# Up Synthroid before Surgery?



## shellebean (Oct 12, 2011)

Has anyone "upped" their Synthoid prior to surgery, knowing the dose would increase significantly once the surgery was done anyway? Wondering if it would be less of a "shock" than going from my current 50mcg up to a high amount post surgery...? I still have a prescription for 112mcg from the originally HIGH dosage I was given (but have only been taking the amended 50).


----------



## joplin1975 (Jul 21, 2011)

I dont think you'd want to do that. I mean, I'm not 100% sure on this, but right after surgery, you go through a dumping process. I was having hot flashes, felt tense and didnt sleep the night after. I would imagine it'd be worse if you were upping your dose ahead of time.


----------



## Octavia (Aug 1, 2011)

I agree with joplin. I wouldn't mess with it.

If you think about it, it really shouldn't be that much of a shock...before surgery, your body is making it, after surgery, it's coming from a pill. And in theory, it should be close to the same amount.


----------



## shellebean (Oct 12, 2011)

Thanks guys. Makes good sense. I think I would have been scared to mess with it anyway.


----------



## Andros (Aug 26, 2009)

shellebean said:


> Has anyone "upped" their Synthoid prior to surgery, knowing the dose would increase significantly once the surgery was done anyway?

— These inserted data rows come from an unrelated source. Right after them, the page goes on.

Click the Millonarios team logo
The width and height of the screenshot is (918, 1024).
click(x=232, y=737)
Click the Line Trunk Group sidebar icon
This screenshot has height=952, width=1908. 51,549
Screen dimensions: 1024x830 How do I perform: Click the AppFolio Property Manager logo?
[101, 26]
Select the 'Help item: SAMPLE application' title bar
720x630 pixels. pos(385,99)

Wondering if it would be less of a "shock" than going from my current 50mcg up to a high amount post surgery...? I still have a prescription for 112mcg from the originally HIGH dosage I was given (but have only been taking the amended 50).

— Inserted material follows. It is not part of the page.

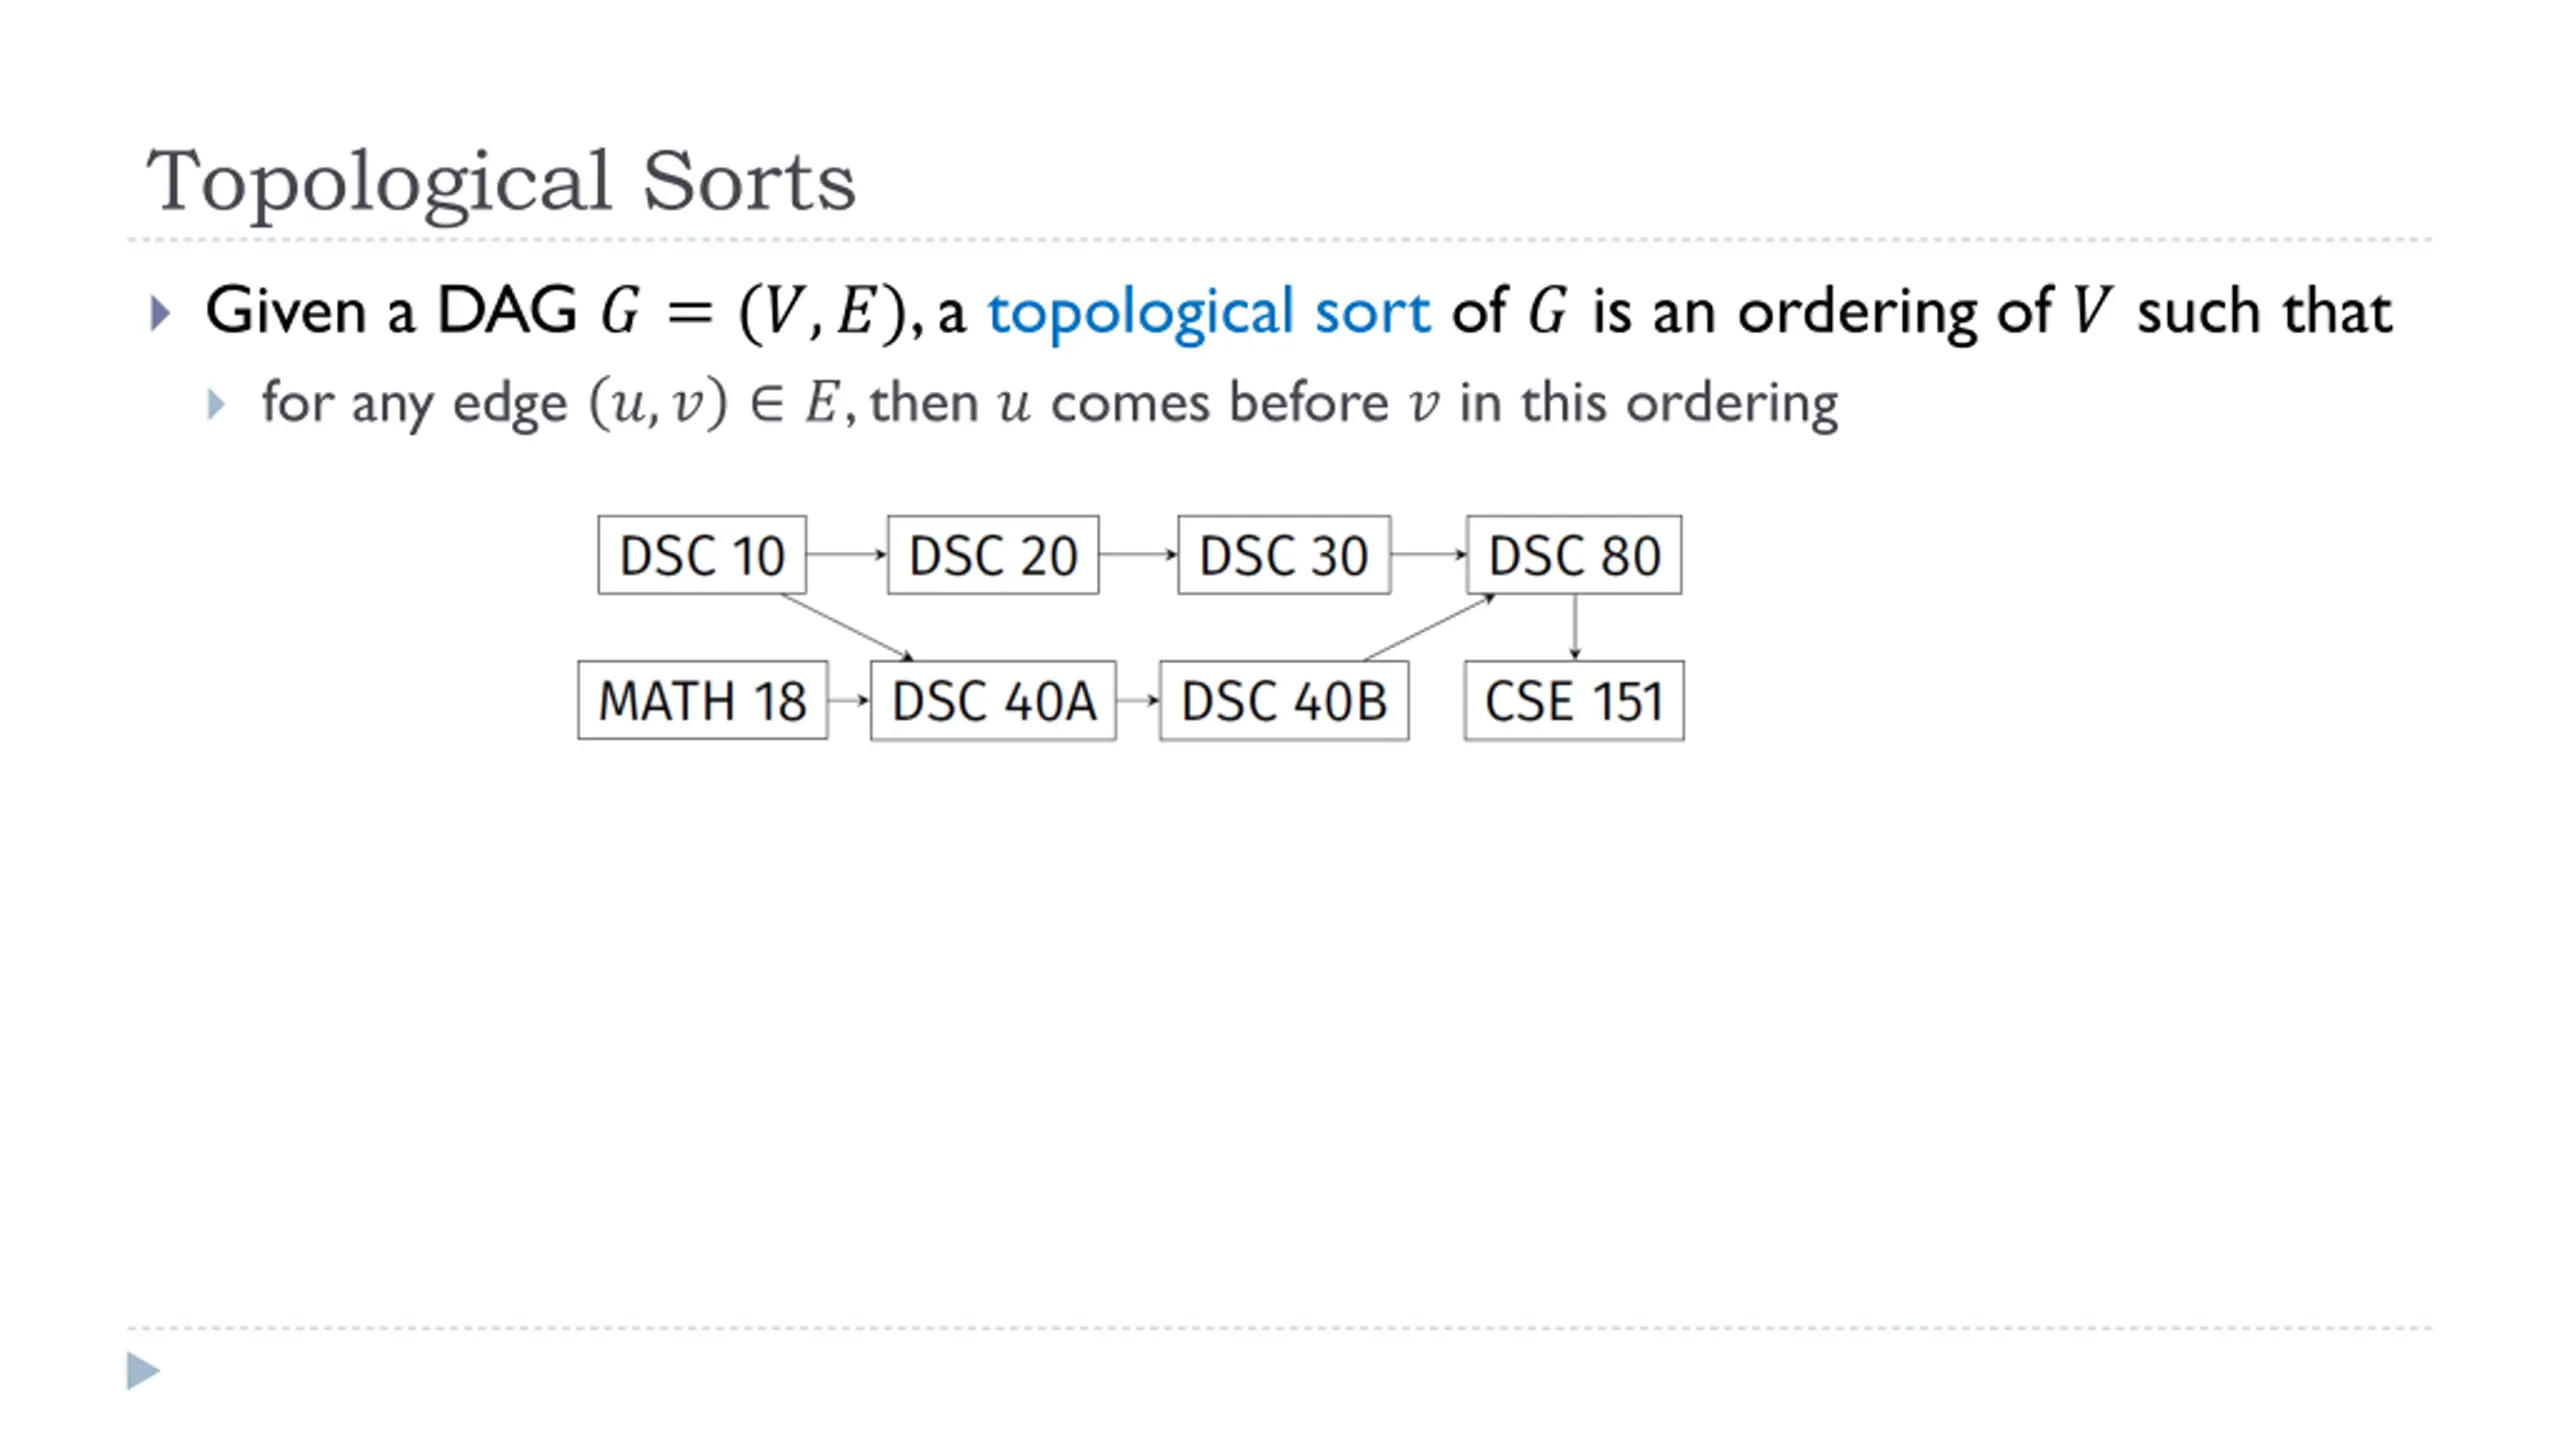The width and height of the screenshot is (2560, 1440).
Task: Click the arrow from DSC 40A to DSC 40B
Action: (1138, 700)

What I would do is call the surgeon and the anesthesist and find out what they want you to do. I personally don't think it would be wise to increase and they may want you to stop your meds a few days before the surgery.

Let us know on what you decide is the best course.


----------



## shellebean (Oct 12, 2011)

I'm expecting a call this Thursday for a "pre op consultation". I will ask then about specific instructions.


----------